In his 1975 autobiography "One Day I'll Forget My Trousers" host Pete Murray stated that he arrived to present this episode, only to find out that he'd been fired:
"On the seventh week (sic), I went up to Birmingham as usual on the appointed day, and as I walked in I saw Reg Watson. "Hello. What are you doing here?" he asked. Wondering whether perhaps this was an off-camera rule of the game that I hadn't yet learned, I said mildly: "What do you mean?" "Well, hasn't anyone told you?" [...] Reg put the matter succinctly. "You've been taken off the programme."
This situation made me unhappy. Very unhappy. My unhappiness communicated itself to them, and I think they too were unhappy. They told me that that day's programme was to be done at the Ideal Home Exhibition in Birmingham, and that my place would be taken by Jerry Desmonde. I said that that was the first I had heard of it, and indicated that I was becoming unhappier by the minute.
So they said: "Tell you what we'll do. We'll put you on with Jerry and thank you for having been on the programme." This they did, and having done so presented me with what I took to be the consolation prize of a Kenwood Mixer. Since the nearest I get to cooking is pouring water over a tea-bag, this was no consolation whatsoever. I said as much to my agent. My agent said that he had been told, but that he didn't want to hurt my feelings!
"That's all very well," I said, "but how the hell do you think I felt when I got there?" He had no answer.

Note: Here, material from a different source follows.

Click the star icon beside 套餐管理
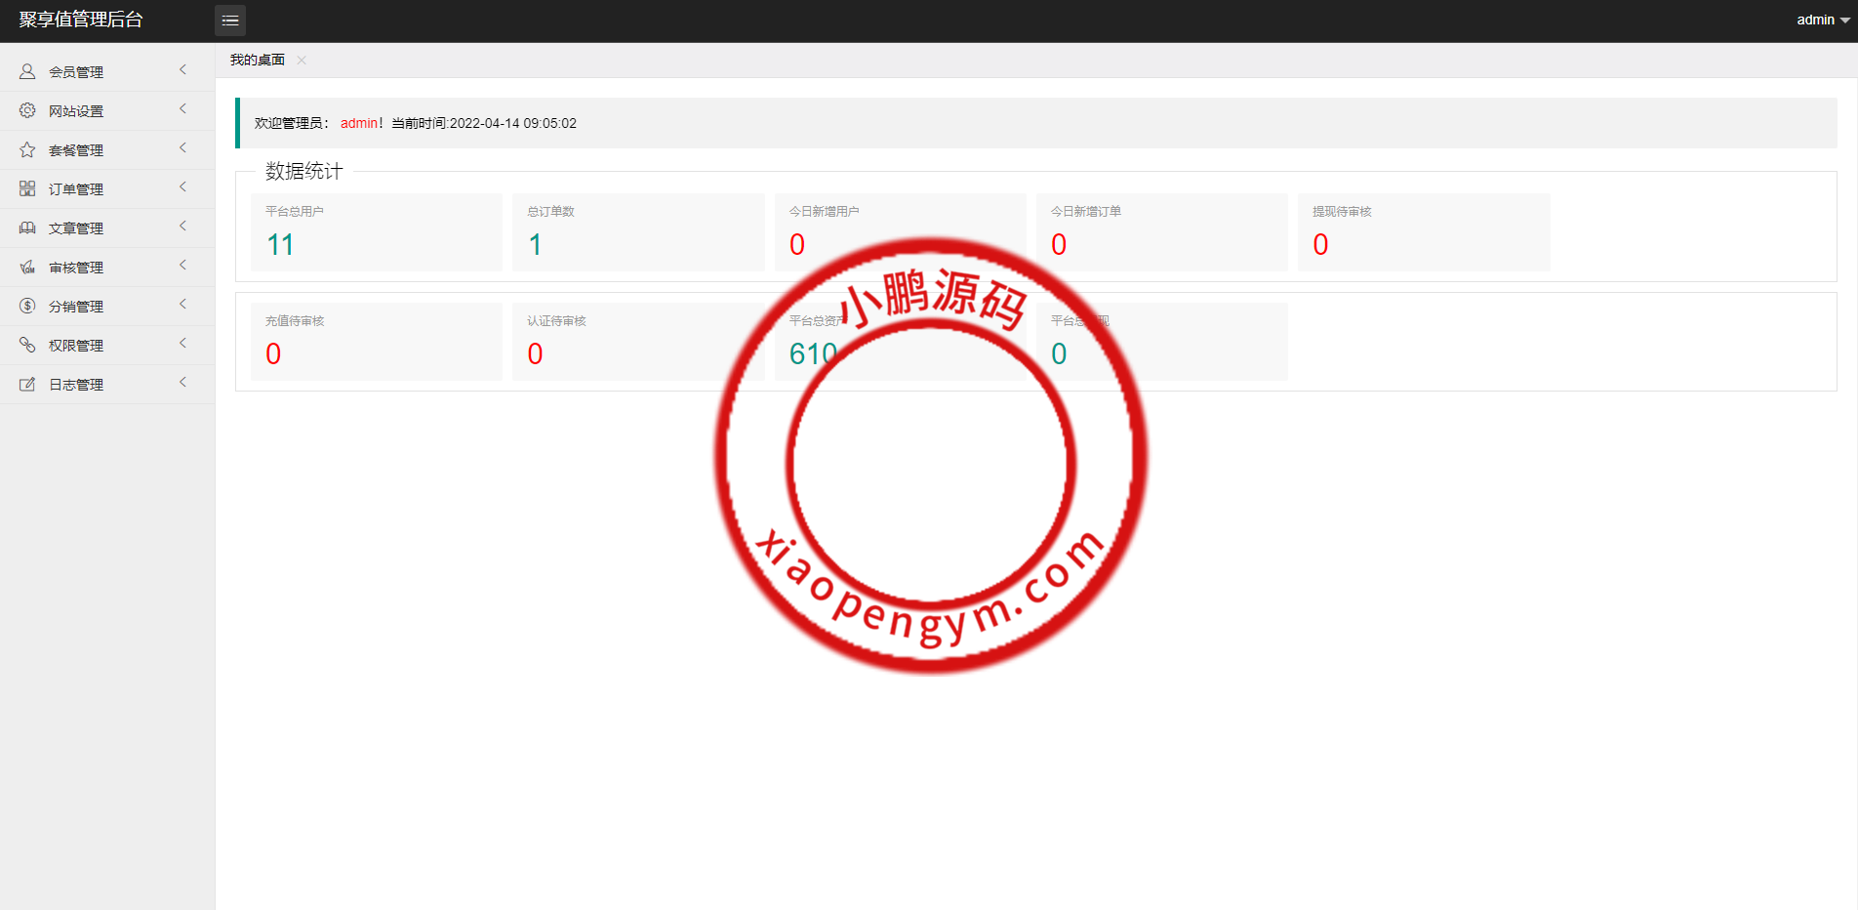Image resolution: width=1858 pixels, height=910 pixels. click(27, 149)
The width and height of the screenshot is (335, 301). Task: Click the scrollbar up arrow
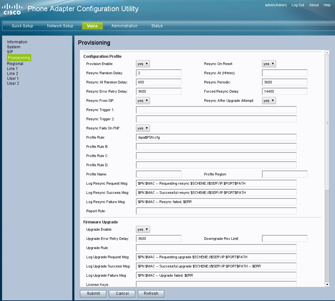tap(327, 53)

Maybe they had told him about the Kenwood Mixer... certainly he never asked for a percentage on it. [...] I was determined never to do rubbish like 'Hit the Limit' again, especially having seen poor Jerry Desmonde, my successor, come to similar grief through a similar inability to impart the rules to the contestants. (They then got a third compere, and "changed the rules', though since no-one knew what they were in the first place, it beat me how they were able to change them)."